Outsized return expectations
An FS Investments study found that investors expect an average market return of 7.0% over the next five years.¹ But as market dynamics have changed, a traditional 60/40 portfolio is unlikely to deliver the same level of returns that investors enjoyed over the past few decades.
annual total return expected by investors over the next five years¹
What got us here won’t get us there
A closer look at the environment driving fixed income and equity returns can help us better understand what it would take to generate a total return of 7% or more going forward.
Low interest rates
Interest rates have gradually declined since the 1980s, but the pace accelerated after the financial crisis. In a low yield environment in which a balanced fixed income portfolio generates annual returns of 2%–3%,² the equity portion would need to generate returns of approximately 10% in order to achieve a 7% total portfolio return.
Where could interest rates go from here?
The impact of changing interest rates depends on a few factors, including the pace and size of interest rate changes. Slow, incremental interest rate changes tend to have a more muted impact on fixed income returns than rapid, large changes.
Rising rates would help those in search of income. However, since bond prices and rates are inversely correlated, the benefit of rising income may be offset by falling bond prices. This could potentially dampen a bond’s total return below its stated coupon.
Remain the same
In a continued low rate environment, the returns of a traditional fixed income portfolio would be driven nearly entirely by income rather than a combination of income and price appreciation. Today, a diversified fixed income portfolio yields approximately 2.3%.²
As interest rates fall, bond prices rise. Rising bond prices could oﬀset the decline in income or, depending on the pace and size of rate declines, potentially enhance a bond’s total return above its stated coupon. However, falling rates would further exacerbate the challenge of finding income going forward.
High stock valuations
Periods of high equity valuations have historically been followed by relatively low future returns, with the inverse true for periods of low equity valuations. Assuming equity market returns over the next 10 years are similar to the historical average of around 5% per year when starting with valuations at current levels,³ a fixed income portfolio would need to generate returns of 9%–10% per year to achieve a 7% total portfolio return.

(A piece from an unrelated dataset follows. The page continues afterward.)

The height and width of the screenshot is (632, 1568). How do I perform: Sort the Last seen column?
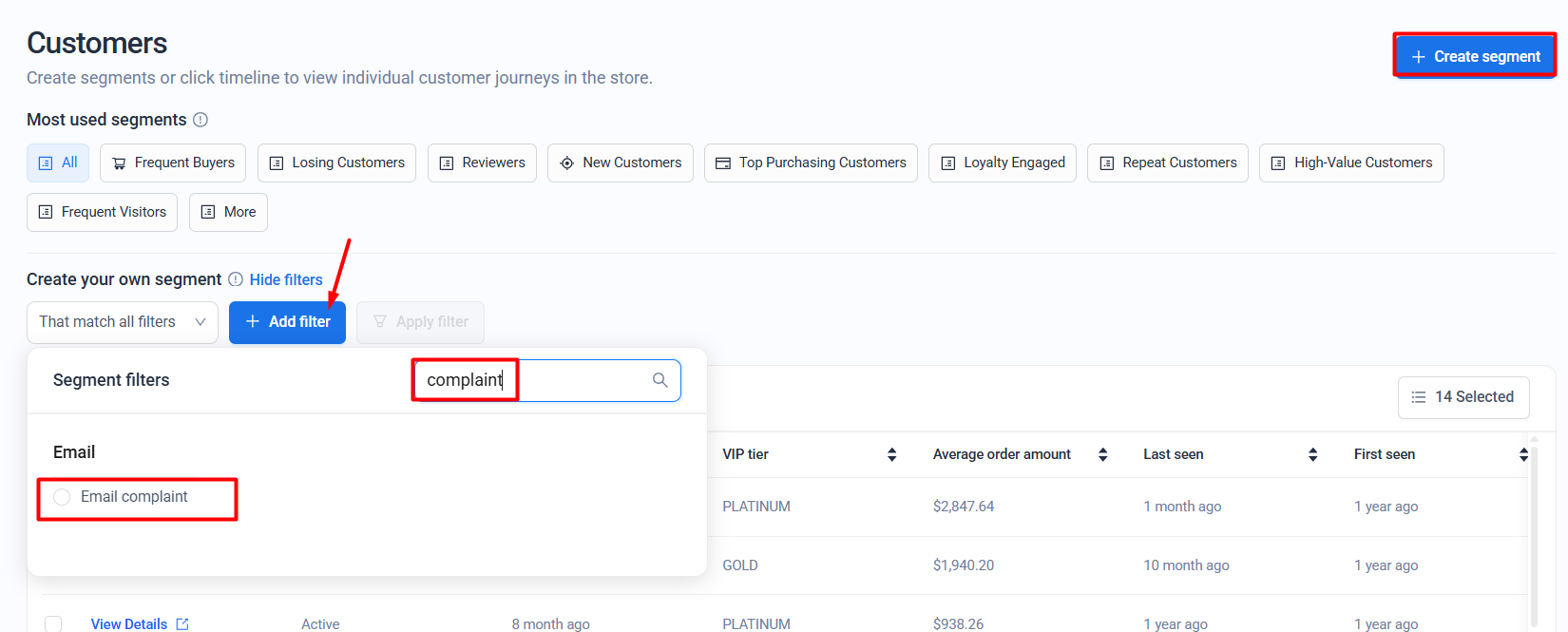pos(1312,454)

What could future equity returns look like?
When equity valuations have reached their highest level, as measured by the cyclically adjusted price-to-earnings ratio (CAPE), the average annualized return over the subsequent 10-year period has averaged just above 5% per year.³
High equity valuations may signal a decade of lower returns ahead³
For context, U.S. equity markets have remained firmly within the highest valuation level (fifth quintile) since 2013, sustained in large part by unprecedented monetary stimulus. While no one knows for certain what the future holds for stock market performance, current equity valuations suggest that investors might need to lower their long-term return expectations.